Saturday, June 11, 2005
In their last throes (updated)
U.S. military officials have documented more disturbing trends.
The number of attacks involving suicide bombers, for example, rose from 25 percent in February to more than 50 percent in April, according to estimates provided by Pentagon officials, who asked not to be identified.
The first two weeks of May saw 21 suicide attacks in Baghdad alone; there were just 25 in all of 2004.
Meanwhile, two U.S. soldiers on average continue to die each day. Many more are wounded, and untold thousands of Iraqi civilians are being caught in the crossfire.
But it's the Cheney-as-madman section of the article that I wanted to mention—
... recent comments to that effect by Vice President Dick Cheney, who said on May 31 that the insurgency was in its "last throes," took many U.S. officials and analysts by surprise, Pentagon officials and others with extensive knowledge of the war said in a series of interviews. The available data, they said, simply do not support such a claim.
"That is the most extreme form of wishful thinking," said Michael O'Hanlon, a military specialist at the Brookings Institution in Washington. "There is simply no basis for making that statement.
What it in fact is, is an extreme form of lying, cynicism and media manipulation. Cheney is no longer battling for control of Iraq; he's battling for control of the U.S. and trying to buy time. He knows that the broadcast media will dutifully convey his remarks and he has little choice but to put on a brave face.
It mirrored the Memorial Day script of George Bush—
Another generation is fighting a new war against an enemy that threatens the peace and stability of the world. Across the globe, our military is standing directly between our people and the worst dangers in the world, and Americans are grateful to have such brave defenders. (Applause.) The war on terror has brought great costs. For those who have lost loved ones in Afghanistan and Iraq, today is a day of last letters and fresh tears.
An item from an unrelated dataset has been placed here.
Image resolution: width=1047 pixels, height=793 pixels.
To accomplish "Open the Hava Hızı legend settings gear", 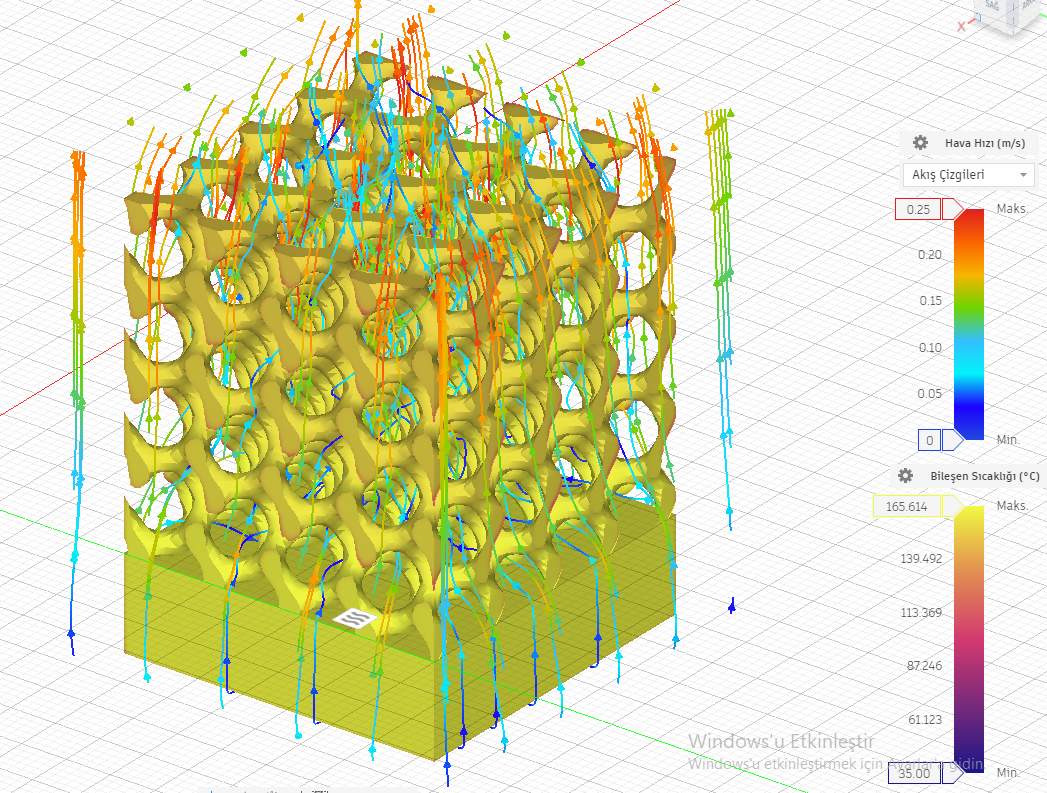I will coord(919,143).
Because of the sacrifices of our men and women in uniform, two terror regimes are gone forever, freedom is on the march, and America is more secure. (Applause.)
.... we must honor them by completing the mission for which they gave their lives, by defeating the terrorists, advancing the cause of liberty, and building a safer world. (Applause.)
Iraq is now a "terror regime," and Bush once again conflates Iraq with his War on Terror. These are not off-the-cuff remarks; Bush doesn't know that many words. This is a cynical, lying attempt to manipulate the public by whoever approved his speech.
6/12/05 - 6:00 pm
I had to wonder why the Arizona Central cut the last 10 paragraphs. My guess is that it was old news—that the U.S. has been trying to negotiate with elements of the Sunni insurgency. But the article briefly captures one more effort by the government to put a smiley face on the war—
... one positive sign, US and Iraqi officials assert, is that the representatives of the insurgents have even agreed to sit down face to face, something they had previously been unwilling to do.
And no good article on Iraq can omit a touch of black comedy—
US and Iraqi officials maintain that some insurgents -- particularly the foreign extremists led by Al Qaeda lieutenant Abu Musab al-Zarqawi -- cannot be negotiated with because they have too much blood on their hands.
What would the Democrats say if the Bushies get caught negotiating with al-Qaeda?